Pixel coordinate grounding data:
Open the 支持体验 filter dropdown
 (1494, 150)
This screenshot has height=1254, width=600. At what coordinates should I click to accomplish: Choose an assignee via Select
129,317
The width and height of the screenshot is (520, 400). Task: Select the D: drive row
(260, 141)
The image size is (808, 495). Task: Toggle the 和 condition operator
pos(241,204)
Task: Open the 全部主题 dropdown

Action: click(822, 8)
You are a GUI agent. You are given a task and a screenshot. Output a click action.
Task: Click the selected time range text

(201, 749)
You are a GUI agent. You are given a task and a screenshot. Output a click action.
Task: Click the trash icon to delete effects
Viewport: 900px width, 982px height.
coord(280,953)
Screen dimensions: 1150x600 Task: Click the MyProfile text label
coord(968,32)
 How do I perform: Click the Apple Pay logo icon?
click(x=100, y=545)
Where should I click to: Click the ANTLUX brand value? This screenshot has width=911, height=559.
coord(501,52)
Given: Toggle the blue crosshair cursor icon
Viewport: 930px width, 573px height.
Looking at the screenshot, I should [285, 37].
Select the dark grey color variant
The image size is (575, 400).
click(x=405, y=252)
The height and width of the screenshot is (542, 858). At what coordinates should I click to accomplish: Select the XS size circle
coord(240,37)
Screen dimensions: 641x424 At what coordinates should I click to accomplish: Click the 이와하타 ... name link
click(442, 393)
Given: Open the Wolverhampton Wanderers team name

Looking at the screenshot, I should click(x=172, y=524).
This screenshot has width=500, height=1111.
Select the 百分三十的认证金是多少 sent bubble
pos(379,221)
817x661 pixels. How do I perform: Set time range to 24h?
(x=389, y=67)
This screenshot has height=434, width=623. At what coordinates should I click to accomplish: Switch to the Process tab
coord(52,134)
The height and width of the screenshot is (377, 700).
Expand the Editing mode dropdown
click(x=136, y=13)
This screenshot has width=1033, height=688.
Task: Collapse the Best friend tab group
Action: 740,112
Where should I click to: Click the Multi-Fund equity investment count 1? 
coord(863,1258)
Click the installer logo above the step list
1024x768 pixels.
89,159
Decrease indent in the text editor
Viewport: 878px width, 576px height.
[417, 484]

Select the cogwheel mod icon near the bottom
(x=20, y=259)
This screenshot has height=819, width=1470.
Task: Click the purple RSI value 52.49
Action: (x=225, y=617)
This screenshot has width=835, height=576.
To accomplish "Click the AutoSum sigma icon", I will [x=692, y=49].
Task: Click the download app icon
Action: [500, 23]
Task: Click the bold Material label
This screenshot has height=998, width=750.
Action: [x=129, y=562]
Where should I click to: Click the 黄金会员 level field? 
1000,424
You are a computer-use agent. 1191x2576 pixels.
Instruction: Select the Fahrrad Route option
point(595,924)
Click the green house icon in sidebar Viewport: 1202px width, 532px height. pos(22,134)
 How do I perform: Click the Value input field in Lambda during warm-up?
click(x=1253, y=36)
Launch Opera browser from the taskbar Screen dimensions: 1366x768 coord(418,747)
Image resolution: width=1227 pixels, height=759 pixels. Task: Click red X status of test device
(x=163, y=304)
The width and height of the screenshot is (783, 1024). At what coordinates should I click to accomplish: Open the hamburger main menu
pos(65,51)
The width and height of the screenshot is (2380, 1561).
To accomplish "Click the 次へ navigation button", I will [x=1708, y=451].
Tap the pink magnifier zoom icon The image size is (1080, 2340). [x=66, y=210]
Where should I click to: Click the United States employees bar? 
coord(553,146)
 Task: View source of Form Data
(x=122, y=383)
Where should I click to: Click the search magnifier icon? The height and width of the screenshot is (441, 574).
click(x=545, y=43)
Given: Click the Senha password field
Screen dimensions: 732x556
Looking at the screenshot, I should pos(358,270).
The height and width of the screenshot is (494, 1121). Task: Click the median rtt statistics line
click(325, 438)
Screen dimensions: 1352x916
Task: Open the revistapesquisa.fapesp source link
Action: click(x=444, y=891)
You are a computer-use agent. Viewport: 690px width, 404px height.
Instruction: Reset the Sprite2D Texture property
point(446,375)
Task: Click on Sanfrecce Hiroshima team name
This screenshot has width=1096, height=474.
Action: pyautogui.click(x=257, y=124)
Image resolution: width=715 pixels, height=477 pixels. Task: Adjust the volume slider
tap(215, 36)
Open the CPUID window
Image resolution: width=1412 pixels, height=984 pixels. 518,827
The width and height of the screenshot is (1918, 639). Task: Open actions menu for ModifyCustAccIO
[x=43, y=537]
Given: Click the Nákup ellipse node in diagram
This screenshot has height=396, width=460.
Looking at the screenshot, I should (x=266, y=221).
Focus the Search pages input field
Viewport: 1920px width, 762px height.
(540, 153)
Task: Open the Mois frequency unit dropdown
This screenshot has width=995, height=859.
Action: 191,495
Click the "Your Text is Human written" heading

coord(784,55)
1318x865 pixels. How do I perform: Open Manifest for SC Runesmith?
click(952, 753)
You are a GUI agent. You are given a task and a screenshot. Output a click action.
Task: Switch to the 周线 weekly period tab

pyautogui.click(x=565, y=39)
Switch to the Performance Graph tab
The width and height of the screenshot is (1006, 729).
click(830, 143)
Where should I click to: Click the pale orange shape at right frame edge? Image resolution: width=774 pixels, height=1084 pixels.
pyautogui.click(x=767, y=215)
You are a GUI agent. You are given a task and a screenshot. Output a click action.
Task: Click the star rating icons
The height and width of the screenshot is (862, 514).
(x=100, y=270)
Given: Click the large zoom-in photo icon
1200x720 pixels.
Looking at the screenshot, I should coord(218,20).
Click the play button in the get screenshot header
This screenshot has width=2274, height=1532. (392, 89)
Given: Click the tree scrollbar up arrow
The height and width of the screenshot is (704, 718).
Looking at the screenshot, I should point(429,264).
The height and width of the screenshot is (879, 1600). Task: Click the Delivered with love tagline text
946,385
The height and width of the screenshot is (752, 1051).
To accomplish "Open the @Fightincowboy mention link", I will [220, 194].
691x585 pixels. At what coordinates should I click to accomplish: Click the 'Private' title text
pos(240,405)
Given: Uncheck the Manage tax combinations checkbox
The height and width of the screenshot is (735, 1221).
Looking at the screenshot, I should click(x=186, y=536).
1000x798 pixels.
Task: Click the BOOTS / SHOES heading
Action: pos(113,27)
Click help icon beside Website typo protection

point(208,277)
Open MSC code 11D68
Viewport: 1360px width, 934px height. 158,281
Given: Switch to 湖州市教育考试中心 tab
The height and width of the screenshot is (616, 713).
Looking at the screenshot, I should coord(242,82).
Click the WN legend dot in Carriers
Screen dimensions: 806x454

## Exercise aim
Look above for the line holding "The height and width of the screenshot is (494, 1121)." and the line holding "Task: Click on Sanfrecce Hiroshima team name". Retype both, and every line between them, word for word and nothing else.

## Completed exercise
The height and width of the screenshot is (494, 1121). Task: Click the median rtt statistics line
click(325, 438)
Screen dimensions: 1352x916
Task: Open the revistapesquisa.fapesp source link
Action: click(x=444, y=891)
You are a computer-use agent. Viewport: 690px width, 404px height.
Instruction: Reset the Sprite2D Texture property
point(446,375)
Task: Click on Sanfrecce Hiroshima team name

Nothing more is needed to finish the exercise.